I had to pull over on Broadway this weekend, the main drag in our town. There was a little dog running all over the road.
My daughter Louisiana opened the passenger door. “Here, puppy,” she said, “come.” It was a good idea. The dogs we know love to go for rides and tend to jump in any car with an open door.
No luck with this runaway. And then I noticed the tall, dark-haired guy calling to the dog from up the street. “That’s James!” I said. He was a neighbor—and the son of Fulton Oursler, the beloved founding editor of Angels on Earth magazine.

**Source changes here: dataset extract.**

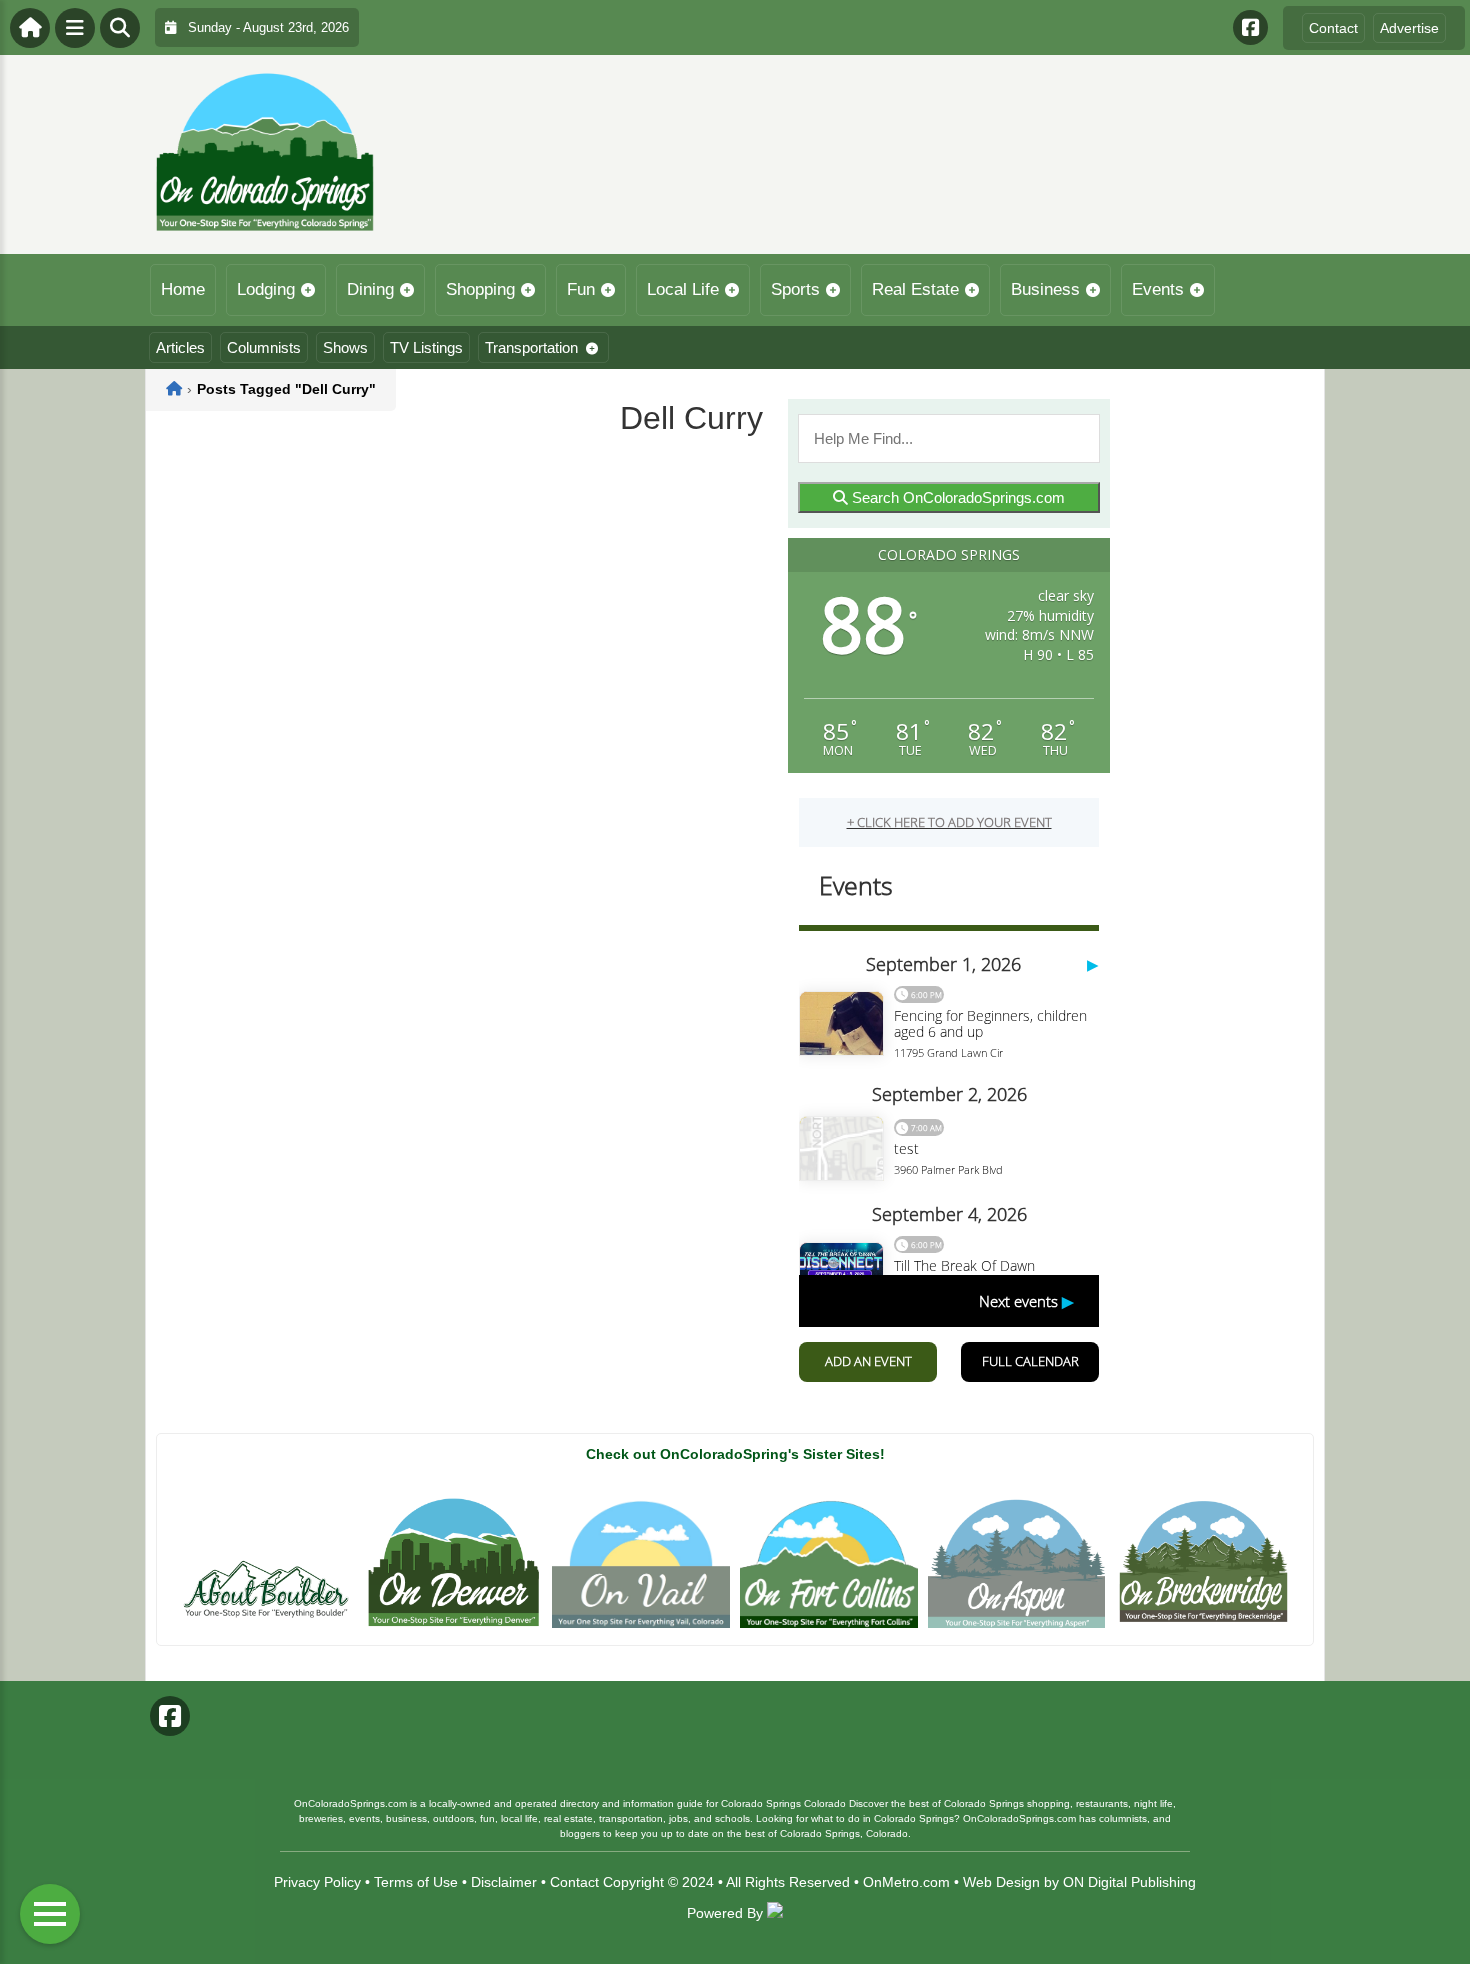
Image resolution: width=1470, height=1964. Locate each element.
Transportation (531, 347)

Louisiana and I got out of the car. By this time, at least three other drivers had stopped to help, passersby squatted in strategic spots on the sidewalk, people darted about in the middle of the street, all of us trying desperately to catch the errant doggie. Finally she headed right for me. “Good puppy dog,” I said, and scooped her up.
We gave James and his new charge a ride home to the Ourslers’. “We almost lost her,” James said when his girlfriend came out. “She just shot out the door.”
The girlfriend looked at me. We hadn’t met, but she gave me a big warm hug like we were old friends. “Thanks so much,” she said. “You’re an angel!”
I corrected her of course, when I told her who I was and how I got to know the Ourslers and eventually became editor-in-chief of Angels on Earth. I’m an angel editor, to be precise, hardly an angel! But for a brief second, when she said it, I did feel a little bit like one. And that just made my day.